Пиписечка
Пиписечка
Пиписечка выглядел ужасно. Чистый «синяк». Заплывшие глазки, фиолетовый губчатый нос. Вечно пьяный и обкуренный, шатался он по Мандрему на неверных, дрожащих ножках, тонких, как у цапельки. На ножках – пестрые шортики, на узенькой головке – зеленая панамка, рубашечка белая и, как ни странно, чистая: он ее регулярно стирал под душем на пляже. Тряпичная индийская торба на плече и бутылка пива в руках – вот вам портрет Пиписечки.

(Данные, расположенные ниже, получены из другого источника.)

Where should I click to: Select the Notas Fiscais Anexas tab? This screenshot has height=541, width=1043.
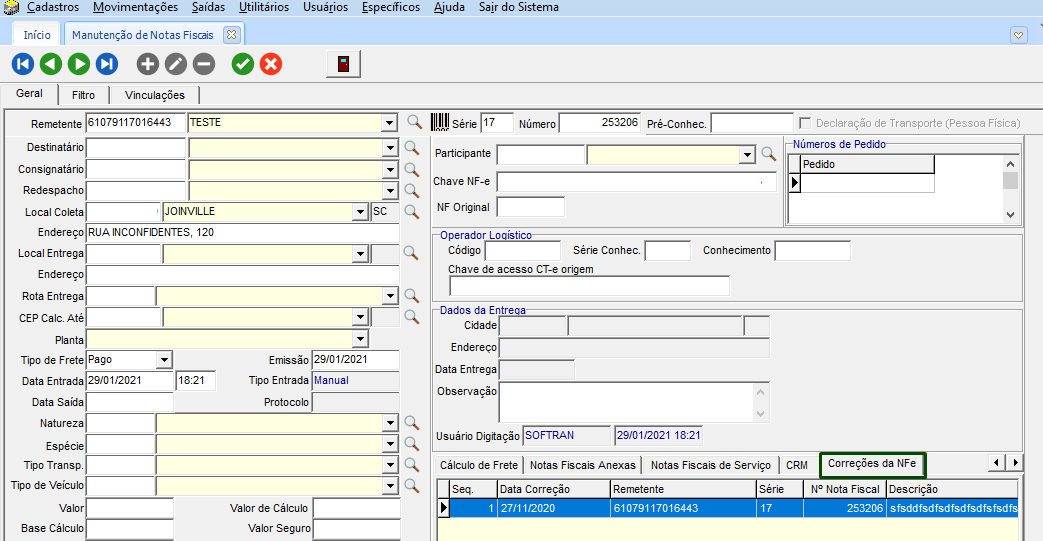tap(582, 465)
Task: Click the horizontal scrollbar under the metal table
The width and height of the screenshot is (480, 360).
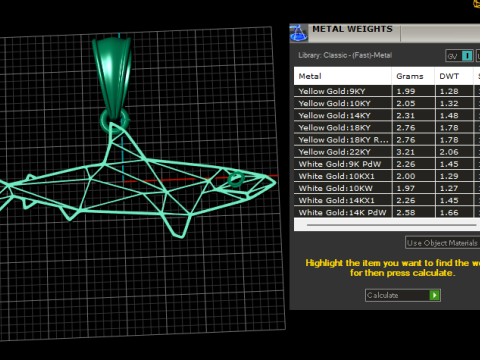Action: [x=392, y=225]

Я впервые увидела его вскоре по приезде в Мандрем, когда пошла ранним утром на йогу, и в прибрежном дворике на меня налетели два веселых белых щенка. Может, эти псы бешеные, кто знает? И я отбивалась, как могла, громко на них покрикивая: пошли, мол, вон! Внезапно на крыльцо вышел заспанный и недовольный мужичонка. Было почему-то совершенно очевидно, что он русский, хотя такие персонажи встречаются и в других странах.
– Ой, я вас, наверное, разбудила? Простите…

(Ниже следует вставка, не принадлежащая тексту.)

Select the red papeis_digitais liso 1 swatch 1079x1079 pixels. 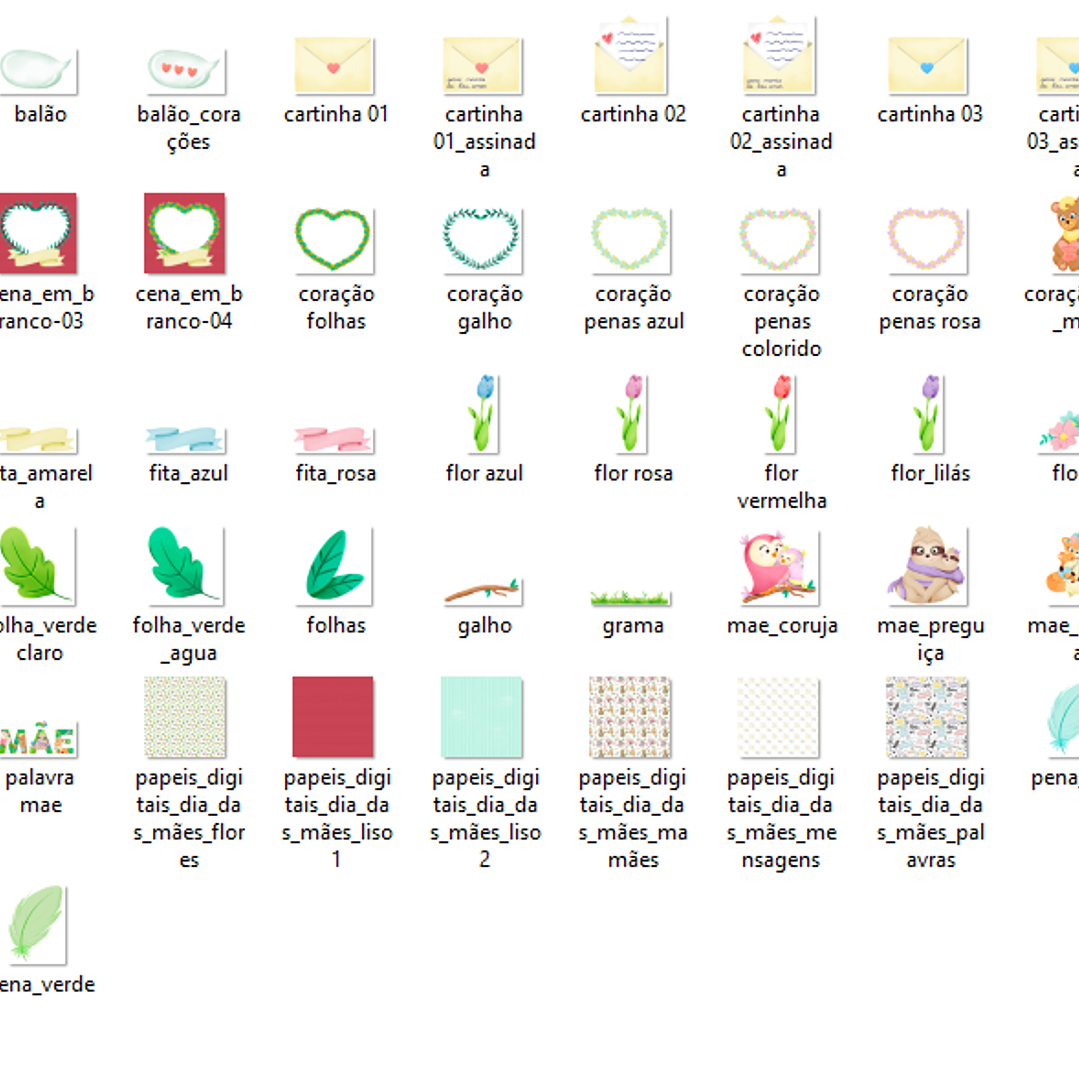tap(333, 717)
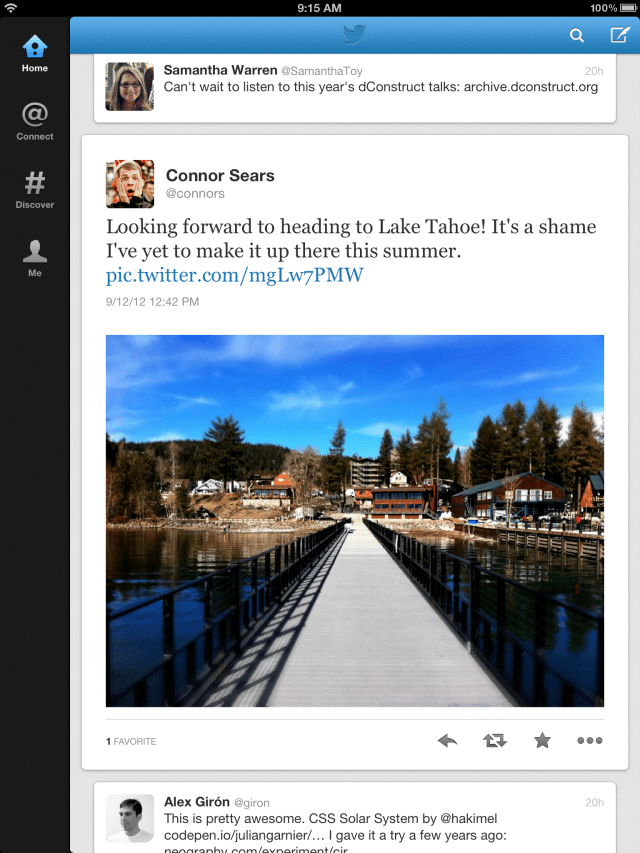
Task: Tap the Wi-Fi icon in the status bar
Action: pyautogui.click(x=11, y=6)
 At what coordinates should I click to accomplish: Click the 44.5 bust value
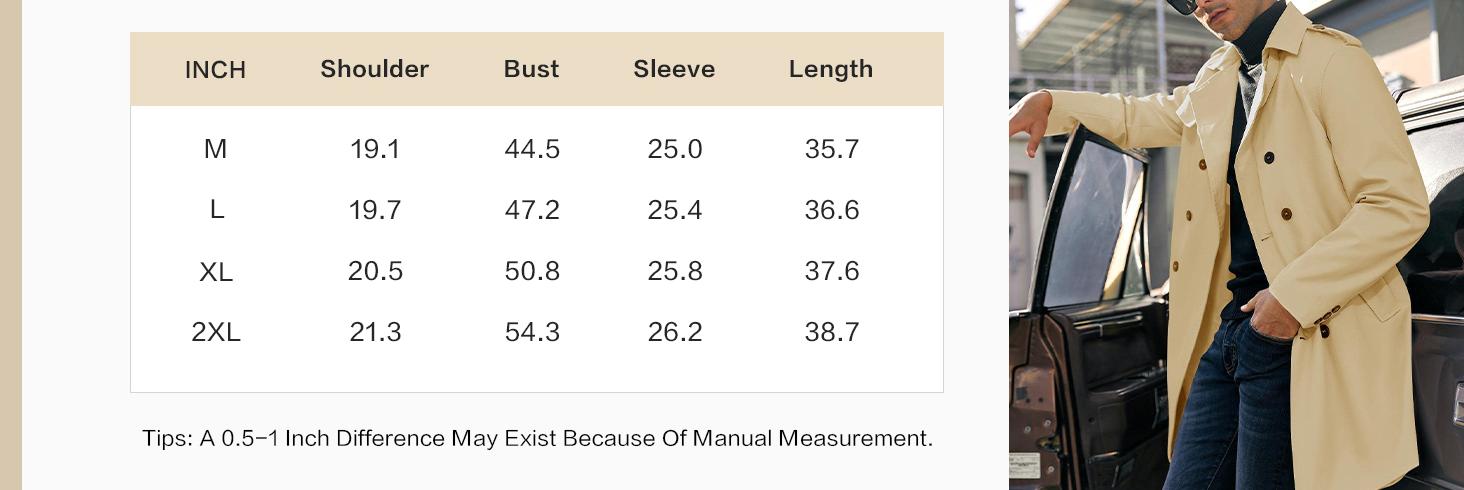pyautogui.click(x=532, y=149)
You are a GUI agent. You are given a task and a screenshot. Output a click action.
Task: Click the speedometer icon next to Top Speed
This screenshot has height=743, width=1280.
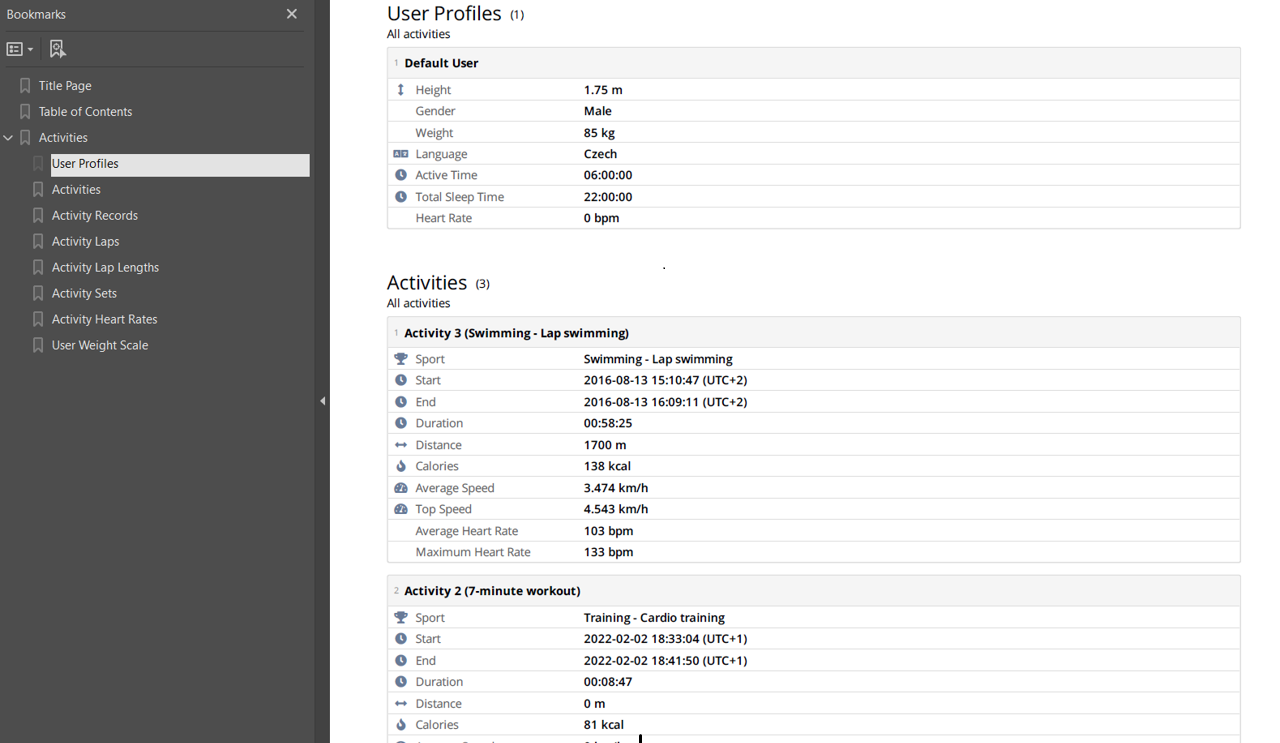coord(401,509)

– И не только вы! – назидательно произнес будущий Пиписечка и, пошатываясь, побрел назад в комнату.
Случая этого Пиписечка, как выяснилось впоследствии, совершенно не помнил. И неудивительно, при таком-то количестве изо дня в день выпиваемого… Ром «Старый монах», бренди «Медоносная пчела», индийское виски, портвейн, пиво – все шло в ход. Пиписечка был неподражаем. «Я сегодня практически не пил, – говорил он, бывало. – Раздавил только маленького “Старенького монашка”».
С того дня я начала с Пиписечкой здороваться. Мучимая чувством вины за его пробуждение в шесть утра, я при встрече смущенно говорила дяденьке «здрасьте»… Он смотрел удивленно, бросал в ответ какое-нибудь приветствие, а однажды сказал чопорно:
– Good morning!
Знакомство мы свели на пляже. И как-то сразу стало понятно, что мы – не только ровесники, но и «одного поля ягоды», то есть из одной московской среды. Оказалось, что и общих знакомых у нас много. Вот тут-то и выяснилось, что зовут его Митя и по профессии он архитектор. Я рассказала какой-то бородатый анекдот, и новый знакомый без смеха заметил:
– Судя по этому анекдоту, вам года этак пятьдесят два.
– Ничего себе, как вы угадали! – вытаращила я глаза.
Затем Пиписечка выдал какую-то английскую цитату, и я отметила, что у него хорошее произношение. Ну а потом к нему пришла через мостик из Мандрема Саша, и тут мы с Тусей просто обалдели, потому что Саша-то была интересная стройная дама лет на пятнадцать его моложе. Взявшись за руки, парочка пошла по берегу в сторону Арамболя.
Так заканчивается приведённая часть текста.